[Stored records]
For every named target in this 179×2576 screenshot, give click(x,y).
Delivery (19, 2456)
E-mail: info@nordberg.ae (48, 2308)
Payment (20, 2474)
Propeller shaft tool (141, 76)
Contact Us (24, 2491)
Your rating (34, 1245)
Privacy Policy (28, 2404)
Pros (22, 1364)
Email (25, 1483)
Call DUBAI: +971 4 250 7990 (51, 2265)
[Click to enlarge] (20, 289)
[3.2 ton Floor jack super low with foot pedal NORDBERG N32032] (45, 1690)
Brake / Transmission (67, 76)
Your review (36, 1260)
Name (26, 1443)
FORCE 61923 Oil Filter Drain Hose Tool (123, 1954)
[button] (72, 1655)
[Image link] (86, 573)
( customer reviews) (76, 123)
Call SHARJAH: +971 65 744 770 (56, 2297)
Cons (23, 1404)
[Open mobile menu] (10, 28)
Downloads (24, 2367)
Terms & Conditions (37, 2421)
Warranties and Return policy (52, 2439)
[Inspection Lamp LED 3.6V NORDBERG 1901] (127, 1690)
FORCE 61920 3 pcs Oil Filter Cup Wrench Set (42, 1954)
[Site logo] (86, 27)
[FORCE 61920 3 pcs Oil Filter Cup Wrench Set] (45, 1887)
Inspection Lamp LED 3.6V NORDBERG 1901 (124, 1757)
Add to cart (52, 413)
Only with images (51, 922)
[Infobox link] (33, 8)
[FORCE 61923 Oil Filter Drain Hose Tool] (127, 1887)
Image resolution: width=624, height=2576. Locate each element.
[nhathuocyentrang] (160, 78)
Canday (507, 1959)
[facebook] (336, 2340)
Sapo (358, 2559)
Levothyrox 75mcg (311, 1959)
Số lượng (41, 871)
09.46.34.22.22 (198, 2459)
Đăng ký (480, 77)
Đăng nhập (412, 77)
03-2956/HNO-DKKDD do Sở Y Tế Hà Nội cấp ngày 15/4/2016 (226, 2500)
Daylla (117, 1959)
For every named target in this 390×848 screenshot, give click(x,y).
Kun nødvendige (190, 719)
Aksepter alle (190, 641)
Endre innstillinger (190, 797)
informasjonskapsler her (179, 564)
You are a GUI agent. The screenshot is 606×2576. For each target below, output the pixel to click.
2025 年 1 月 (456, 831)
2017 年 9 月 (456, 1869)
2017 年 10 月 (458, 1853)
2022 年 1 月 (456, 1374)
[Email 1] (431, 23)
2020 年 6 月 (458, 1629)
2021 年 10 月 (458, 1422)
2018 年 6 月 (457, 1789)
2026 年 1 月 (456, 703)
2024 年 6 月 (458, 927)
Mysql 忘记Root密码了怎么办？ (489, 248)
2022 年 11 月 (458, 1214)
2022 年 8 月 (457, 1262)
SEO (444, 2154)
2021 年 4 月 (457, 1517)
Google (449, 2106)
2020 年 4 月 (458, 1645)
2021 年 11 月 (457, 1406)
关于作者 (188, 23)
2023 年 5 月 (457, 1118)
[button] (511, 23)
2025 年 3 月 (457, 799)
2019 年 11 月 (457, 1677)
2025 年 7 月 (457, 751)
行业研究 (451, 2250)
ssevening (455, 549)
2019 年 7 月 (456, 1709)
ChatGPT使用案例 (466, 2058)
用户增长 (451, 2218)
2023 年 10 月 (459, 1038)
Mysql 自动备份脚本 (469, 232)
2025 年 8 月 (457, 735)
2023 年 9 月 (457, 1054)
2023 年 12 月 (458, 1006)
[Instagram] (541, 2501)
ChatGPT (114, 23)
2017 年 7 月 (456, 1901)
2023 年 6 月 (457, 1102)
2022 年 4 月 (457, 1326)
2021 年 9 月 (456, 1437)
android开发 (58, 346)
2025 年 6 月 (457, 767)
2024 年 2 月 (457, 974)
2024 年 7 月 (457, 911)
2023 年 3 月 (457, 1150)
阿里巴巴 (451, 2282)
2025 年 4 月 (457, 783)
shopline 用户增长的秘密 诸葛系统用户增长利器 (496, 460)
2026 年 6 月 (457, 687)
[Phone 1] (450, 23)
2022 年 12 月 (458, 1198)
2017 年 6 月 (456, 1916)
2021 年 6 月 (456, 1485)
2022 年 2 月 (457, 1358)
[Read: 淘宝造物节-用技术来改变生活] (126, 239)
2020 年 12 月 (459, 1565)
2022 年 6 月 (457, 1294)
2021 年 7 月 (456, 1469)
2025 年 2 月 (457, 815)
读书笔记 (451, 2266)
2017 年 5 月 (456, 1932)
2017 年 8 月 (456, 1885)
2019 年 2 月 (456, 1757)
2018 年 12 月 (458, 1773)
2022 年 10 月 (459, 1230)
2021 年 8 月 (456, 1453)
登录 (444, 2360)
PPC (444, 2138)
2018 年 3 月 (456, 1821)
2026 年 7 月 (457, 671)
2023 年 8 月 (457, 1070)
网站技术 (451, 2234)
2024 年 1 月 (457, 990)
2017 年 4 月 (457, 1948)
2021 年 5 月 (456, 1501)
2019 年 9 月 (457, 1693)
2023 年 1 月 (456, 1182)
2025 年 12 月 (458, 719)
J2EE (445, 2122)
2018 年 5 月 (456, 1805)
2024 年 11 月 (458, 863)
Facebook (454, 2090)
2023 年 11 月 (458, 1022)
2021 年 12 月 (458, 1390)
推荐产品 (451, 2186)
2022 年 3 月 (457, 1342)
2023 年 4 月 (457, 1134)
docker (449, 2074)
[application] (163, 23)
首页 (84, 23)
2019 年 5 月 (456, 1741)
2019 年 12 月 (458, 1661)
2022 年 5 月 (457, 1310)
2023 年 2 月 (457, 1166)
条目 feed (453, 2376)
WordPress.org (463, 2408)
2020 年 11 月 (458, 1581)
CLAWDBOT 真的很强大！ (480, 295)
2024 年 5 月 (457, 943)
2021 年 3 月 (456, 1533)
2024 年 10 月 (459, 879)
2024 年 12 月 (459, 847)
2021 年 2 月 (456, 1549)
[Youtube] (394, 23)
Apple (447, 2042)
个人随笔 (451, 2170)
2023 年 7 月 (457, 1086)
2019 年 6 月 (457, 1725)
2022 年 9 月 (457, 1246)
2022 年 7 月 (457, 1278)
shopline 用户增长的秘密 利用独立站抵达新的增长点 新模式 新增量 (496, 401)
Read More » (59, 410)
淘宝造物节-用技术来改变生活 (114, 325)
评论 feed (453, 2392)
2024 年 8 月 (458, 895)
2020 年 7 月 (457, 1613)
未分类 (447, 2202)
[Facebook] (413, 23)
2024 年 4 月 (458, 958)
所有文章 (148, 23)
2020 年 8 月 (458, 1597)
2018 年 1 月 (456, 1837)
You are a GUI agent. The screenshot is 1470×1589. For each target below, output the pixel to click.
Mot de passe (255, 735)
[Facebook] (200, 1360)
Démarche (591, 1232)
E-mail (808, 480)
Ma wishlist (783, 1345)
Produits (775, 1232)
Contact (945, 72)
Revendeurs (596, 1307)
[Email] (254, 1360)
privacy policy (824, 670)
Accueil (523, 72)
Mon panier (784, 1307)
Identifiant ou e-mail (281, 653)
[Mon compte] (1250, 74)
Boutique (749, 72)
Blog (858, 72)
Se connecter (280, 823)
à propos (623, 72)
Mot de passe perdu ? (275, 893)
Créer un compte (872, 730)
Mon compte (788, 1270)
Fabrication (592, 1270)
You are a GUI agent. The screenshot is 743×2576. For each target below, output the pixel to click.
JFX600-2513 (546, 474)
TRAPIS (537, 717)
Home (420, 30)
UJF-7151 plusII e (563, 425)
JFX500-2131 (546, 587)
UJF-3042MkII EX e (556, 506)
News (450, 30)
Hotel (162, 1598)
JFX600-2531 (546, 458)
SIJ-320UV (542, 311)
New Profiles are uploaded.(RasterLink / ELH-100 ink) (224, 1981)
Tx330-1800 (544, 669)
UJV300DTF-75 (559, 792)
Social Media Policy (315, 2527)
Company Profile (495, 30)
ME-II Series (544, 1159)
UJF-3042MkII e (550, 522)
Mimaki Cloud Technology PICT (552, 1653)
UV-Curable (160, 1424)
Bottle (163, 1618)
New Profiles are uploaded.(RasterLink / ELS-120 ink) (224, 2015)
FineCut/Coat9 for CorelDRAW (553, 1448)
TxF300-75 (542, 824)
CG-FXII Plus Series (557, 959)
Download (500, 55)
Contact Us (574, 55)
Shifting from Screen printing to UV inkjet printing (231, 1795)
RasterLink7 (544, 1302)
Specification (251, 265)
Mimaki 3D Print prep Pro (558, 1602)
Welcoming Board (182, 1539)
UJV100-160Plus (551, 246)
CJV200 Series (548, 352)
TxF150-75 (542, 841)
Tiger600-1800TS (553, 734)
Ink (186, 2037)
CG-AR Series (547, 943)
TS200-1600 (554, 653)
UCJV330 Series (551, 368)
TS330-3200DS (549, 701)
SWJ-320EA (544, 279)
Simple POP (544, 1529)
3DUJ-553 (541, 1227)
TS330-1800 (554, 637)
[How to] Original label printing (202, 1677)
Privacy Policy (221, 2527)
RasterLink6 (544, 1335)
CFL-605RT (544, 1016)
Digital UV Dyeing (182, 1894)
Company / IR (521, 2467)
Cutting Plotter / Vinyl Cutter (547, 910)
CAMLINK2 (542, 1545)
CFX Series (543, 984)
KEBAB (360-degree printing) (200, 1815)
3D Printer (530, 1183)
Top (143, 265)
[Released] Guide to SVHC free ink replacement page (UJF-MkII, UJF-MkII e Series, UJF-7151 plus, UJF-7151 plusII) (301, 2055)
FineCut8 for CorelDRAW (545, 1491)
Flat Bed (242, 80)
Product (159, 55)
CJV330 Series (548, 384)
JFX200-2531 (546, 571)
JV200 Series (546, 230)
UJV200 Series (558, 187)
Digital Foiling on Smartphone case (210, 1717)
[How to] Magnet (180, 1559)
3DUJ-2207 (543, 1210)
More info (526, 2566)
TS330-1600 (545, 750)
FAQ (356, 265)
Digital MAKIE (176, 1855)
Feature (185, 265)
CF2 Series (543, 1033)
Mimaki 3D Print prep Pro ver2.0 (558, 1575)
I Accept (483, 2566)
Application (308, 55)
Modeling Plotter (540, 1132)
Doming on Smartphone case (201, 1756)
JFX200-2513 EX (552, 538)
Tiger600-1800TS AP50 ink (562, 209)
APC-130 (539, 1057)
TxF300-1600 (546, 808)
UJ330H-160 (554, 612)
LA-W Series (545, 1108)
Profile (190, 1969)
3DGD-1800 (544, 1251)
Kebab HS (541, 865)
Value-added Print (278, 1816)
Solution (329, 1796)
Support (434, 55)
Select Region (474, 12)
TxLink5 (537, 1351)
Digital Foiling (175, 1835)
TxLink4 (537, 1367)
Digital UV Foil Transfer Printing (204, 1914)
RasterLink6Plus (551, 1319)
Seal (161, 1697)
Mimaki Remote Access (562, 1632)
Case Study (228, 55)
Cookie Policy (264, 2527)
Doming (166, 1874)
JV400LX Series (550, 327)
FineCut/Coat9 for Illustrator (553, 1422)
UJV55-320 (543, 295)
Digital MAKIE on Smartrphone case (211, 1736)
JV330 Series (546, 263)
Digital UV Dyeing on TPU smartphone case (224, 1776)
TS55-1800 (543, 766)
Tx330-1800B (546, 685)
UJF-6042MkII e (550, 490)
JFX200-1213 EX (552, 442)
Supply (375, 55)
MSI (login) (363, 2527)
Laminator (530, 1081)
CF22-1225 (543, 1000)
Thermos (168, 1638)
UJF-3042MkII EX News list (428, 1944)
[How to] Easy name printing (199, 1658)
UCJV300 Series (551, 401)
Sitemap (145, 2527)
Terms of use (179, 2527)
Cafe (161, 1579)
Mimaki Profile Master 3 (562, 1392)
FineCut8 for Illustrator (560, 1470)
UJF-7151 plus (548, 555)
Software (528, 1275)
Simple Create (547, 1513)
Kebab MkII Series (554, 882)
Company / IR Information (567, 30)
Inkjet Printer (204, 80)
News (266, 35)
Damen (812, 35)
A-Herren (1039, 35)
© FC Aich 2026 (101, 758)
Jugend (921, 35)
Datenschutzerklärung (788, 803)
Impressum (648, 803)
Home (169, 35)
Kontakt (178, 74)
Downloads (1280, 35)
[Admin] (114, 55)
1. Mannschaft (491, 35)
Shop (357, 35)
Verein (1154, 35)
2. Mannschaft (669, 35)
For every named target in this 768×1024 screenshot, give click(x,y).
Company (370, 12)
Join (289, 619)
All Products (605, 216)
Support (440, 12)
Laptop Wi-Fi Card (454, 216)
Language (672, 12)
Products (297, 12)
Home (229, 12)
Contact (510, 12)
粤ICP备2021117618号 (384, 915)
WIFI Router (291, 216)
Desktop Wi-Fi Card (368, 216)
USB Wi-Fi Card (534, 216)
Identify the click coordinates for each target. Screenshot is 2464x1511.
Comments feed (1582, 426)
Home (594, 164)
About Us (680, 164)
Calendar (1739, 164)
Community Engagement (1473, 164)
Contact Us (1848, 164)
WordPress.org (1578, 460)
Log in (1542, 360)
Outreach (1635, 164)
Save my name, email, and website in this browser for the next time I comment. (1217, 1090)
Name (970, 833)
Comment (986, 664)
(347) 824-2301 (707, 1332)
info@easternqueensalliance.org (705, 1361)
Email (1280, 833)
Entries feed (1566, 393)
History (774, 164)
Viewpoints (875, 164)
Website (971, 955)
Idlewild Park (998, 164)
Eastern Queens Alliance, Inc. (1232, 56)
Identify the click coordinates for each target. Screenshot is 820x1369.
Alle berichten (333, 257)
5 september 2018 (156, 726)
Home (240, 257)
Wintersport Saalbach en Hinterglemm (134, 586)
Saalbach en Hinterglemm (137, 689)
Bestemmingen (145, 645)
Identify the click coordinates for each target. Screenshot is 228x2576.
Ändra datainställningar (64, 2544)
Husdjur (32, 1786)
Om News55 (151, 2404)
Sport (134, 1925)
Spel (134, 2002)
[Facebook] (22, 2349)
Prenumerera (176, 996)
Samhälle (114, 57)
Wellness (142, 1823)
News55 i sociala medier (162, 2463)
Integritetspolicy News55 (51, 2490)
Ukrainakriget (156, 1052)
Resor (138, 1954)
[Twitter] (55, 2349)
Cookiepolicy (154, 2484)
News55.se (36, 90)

■ WHAT IS EXPECTED ■
Copy out the range of lines above starting at the line with "Mot de passe perdu ? (275, 893)" and ending at the line with "RasterLink6 (544, 1335)", exactly and including both.

■ TASK RESULT ■
Mot de passe perdu ? (275, 893)
Créer un compte (872, 730)
Mon compte (788, 1270)
Fabrication (592, 1270)
You are a GUI agent. The screenshot is 743×2576. For each target below, output the pixel to click.
JFX600-2513 (546, 474)
TRAPIS (537, 717)
Home (420, 30)
UJF-7151 plusII e (563, 425)
JFX500-2131 (546, 587)
UJF-3042MkII EX e (556, 506)
News (450, 30)
Hotel (162, 1598)
JFX600-2531 (546, 458)
SIJ-320UV (542, 311)
New Profiles are uploaded.(RasterLink / ELH-100 ink) (224, 1981)
Tx330-1800 (544, 669)
UJV300DTF-75 (559, 792)
Social Media Policy (315, 2527)
Company Profile (495, 30)
ME-II Series (544, 1159)
UJF-3042MkII e (550, 522)
Mimaki Cloud Technology PICT (552, 1653)
UV-Curable (160, 1424)
Bottle (163, 1618)
New Profiles are uploaded.(RasterLink / ELS-120 ink) (224, 2015)
FineCut/Coat9 for CorelDRAW (553, 1448)
TxF300-75 (542, 824)
CG-FXII Plus Series (557, 959)
Download (500, 55)
Contact Us (574, 55)
Shifting from Screen printing to UV inkjet printing (231, 1795)
RasterLink7 (544, 1302)
Specification (251, 265)
Mimaki 3D Print prep Pro (558, 1602)
Welcoming Board (182, 1539)
UJV100-160Plus (551, 246)
CJV200 Series (548, 352)
TxF150-75 (542, 841)
Tiger600-1800TS (553, 734)
Ink (186, 2037)
CG-AR Series (547, 943)
TS200-1600 (554, 653)
UCJV330 Series (551, 368)
TS330-3200DS (549, 701)
SWJ-320EA (544, 279)
Simple POP (544, 1529)
3DUJ-553 (541, 1227)
TS330-1800 (554, 637)
[How to] Original label printing (202, 1677)
Privacy Policy (221, 2527)
RasterLink6 (544, 1335)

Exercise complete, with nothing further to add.